Identificador:  TDX:2867

Handle: https://hdl.handle.net/20.500.11797/TDX2867

Autors:  Ferrer Cabrera, Sofia

Resum:
The present thesis relies on the development of novel gold(I)-catalyzed transformations for the construction of complex polycyclic frameworks and their application to methodology and total synthesis of natural products. Organometallic investigations in gold(I) systems and mechanistic studies through DFT calculations have been also performed. The first total synthesis of the natural product repraesentin F, a sesquiterpene isolated from the fungus Lactarius repraesentaneous which possesses biological activity related to the regulation of plant growth, has been accomplished in 16 steps and 2% overall yield. The synthetic preparation of this molecule allowed its structure reassignment. The key step of the synthesis features a novel cascade reaction involving a gold(I)-catalyzed tandem enyne cyclization/ring expansion/Prins reaction of the appropriate cyclopropylenyne substrate to build the atypical anti-ring fused tricyclic skeleton of the molecule in one step, using a remarkably low 0.5 mol% of catalyst loading. The mechanism of this key transformation was studied through DFT calculations.
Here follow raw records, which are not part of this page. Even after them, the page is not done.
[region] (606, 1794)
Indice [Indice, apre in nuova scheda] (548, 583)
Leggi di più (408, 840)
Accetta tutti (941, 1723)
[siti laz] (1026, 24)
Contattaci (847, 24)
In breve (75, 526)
An efficient methodology for the synthesis of 1-substitued barbaralones from 7-ethynyl-1,3,5-cycloheptatriene substrates via a gold(I)-catalyzed oxidative cyclization has been developed. It constitutes one of the shortest (2 steps), mildest and most efficient synthesis (good to excellent yields) of barbaralones to date. This methodology simplified the synthesis of related fluxional molecules such as bullvalones and bullvalenes and allowed access to complex cage-type structures. Organometallic studies to shed light on the role of σ-monogold and σ,π-digold alkyne complexes in gold(I)-catalyzed reactions of enynes have been performed. The investigations showed that gold(I) acetylides and σ,π-digold(I) alkyne complexes derived from 1,6-enynes fail to cyclize under temperature demanding conditions, being the latest poor catalysts in these transformations. The results confirmed that the aforementioned species are not catalytic intermediates; rather, these complexes are “dead ends” in catalytic reactions of enynes. Computational studies fully supported the experimental observations.